What is your position on limbo? Do the unbaptized, aborted, miscarried, etc, reach the sweet touch of Gods love, or do they suffer the inescapable for all eternity?

Kadu
02-23-2010, 04:09 AM
What is your position on limbo? Do the unbaptized, aborted, miscarried, etc, reach the sweet touch of Gods love, or do they suffer the inescapable for all eternity?


AFAIK the Catholic church reviewed that matter, the baptism in the present day represents solely the welcoming of the child into the community.

Poltergeist
02-23-2010, 11:32 AM
What is your position on limbo? Do the unbaptized, aborted, miscarried, etc, reach the sweet touch of Gods love, or do they suffer the inescapable for all eternity?

God doesn't leave anyone without choice, no-one is "predestined" to hell, as to finish there with no fault of his own. That goes for the miscarried and aborted ones, for victims of infanticide, for those who die unbaptized in infancy, as well as for those who never heard for Christ having lived in different cultural milileux where that message wasn't yet spread.


AFAIK the Catholic church reviewed that matter, the baptism in the present day represents solely the welcoming of the child into the community.

Reviewed? No, just corrected a centuries old ultra-Augustinian aberration from the true spirit of Christianity.

Loddfafner
02-25-2010, 03:47 AM
Posts debating the merits of discussing limbo at all have been moved here (http://www.theapricity.com/forum/showthread.php?t=13502). Please keep this thread focused.

Anthropos
02-25-2010, 09:06 AM
Limbo was invented by Catholicism and so was Purgatory, filioque and papal infallibility. The Orthodox Church does not have those notions. While the Catholic Church did not assert Limbo doctrinally it did so with all the other notions mentioned. There is more to say though, since (as stated above) the status of Limbo appears to be semi-doctrinal.

§ **Supplied information**
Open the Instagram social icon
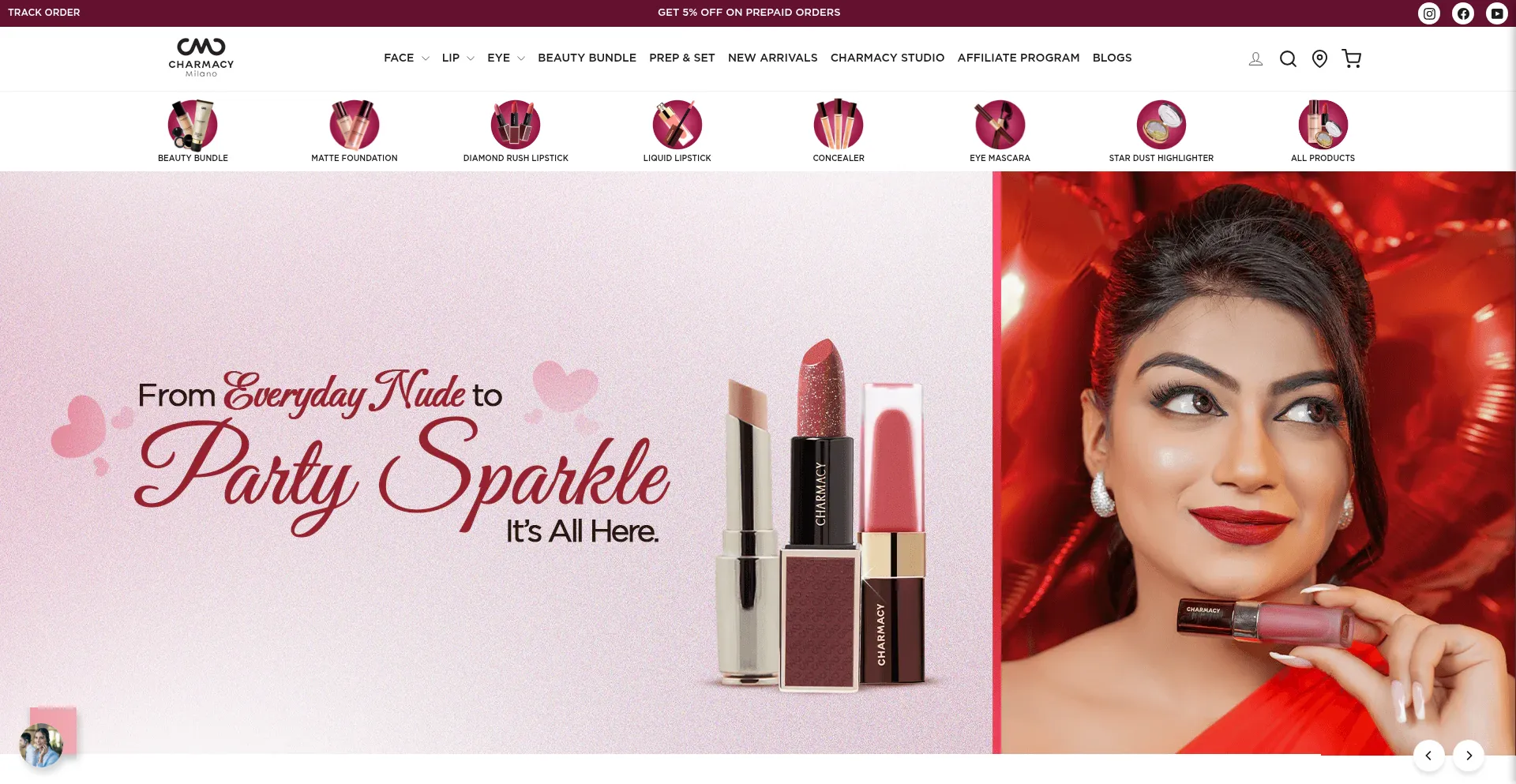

* * *

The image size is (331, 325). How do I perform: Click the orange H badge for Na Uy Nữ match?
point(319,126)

§ **Task A**
In the forum thread on limbo, what does Kadu say baptism represents in the present day?
§ **Task B**
List every notion that Anthropos says in the forum thread on limbo was invented by Catholicism.
§ **Task C**
Carry on the forum thread on limbo from the point where it stops.
The rows play no part here.

§ **Task output A**
Solely the welcoming of the child into the community.

§ **Task output B**
Limbo, Purgatory, filioque, papal infallibility

§ **Task output C**
It is strange that it is permissible for Catholics to believe in the idea that those who did not get the chance to be baptised will end up in Limbo, because according to the original conception of it Limbo is supposed to be located in hell, having eternal condemnation as an implication, and that idea contradicts a central Christian tenet, namely that God is good and loving; also, it parasites on God's allpowerfulness, leaving up to circumstances the salvation of e.g. newborns.

Brynhild
02-26-2010, 04:30 AM
As a former Catholic, I am of the notion that this an utter fabrication which was invented to keep the flock in line, and exploited to its fullest during the times of witch trials and other such nonsense because the establishments of the day feared that people were capable of exercising their own power to think for themselves. Essentially, it was a way of scaring people into submission.

I miscarried twice and I hold no such view of their souls being trapped anywhere. If they were to be born on earth, another time - and perhaps another family - would be chosen. If I had my own time over with my living children, none of them would've been baptised. Blessed, yes, but baptised, no.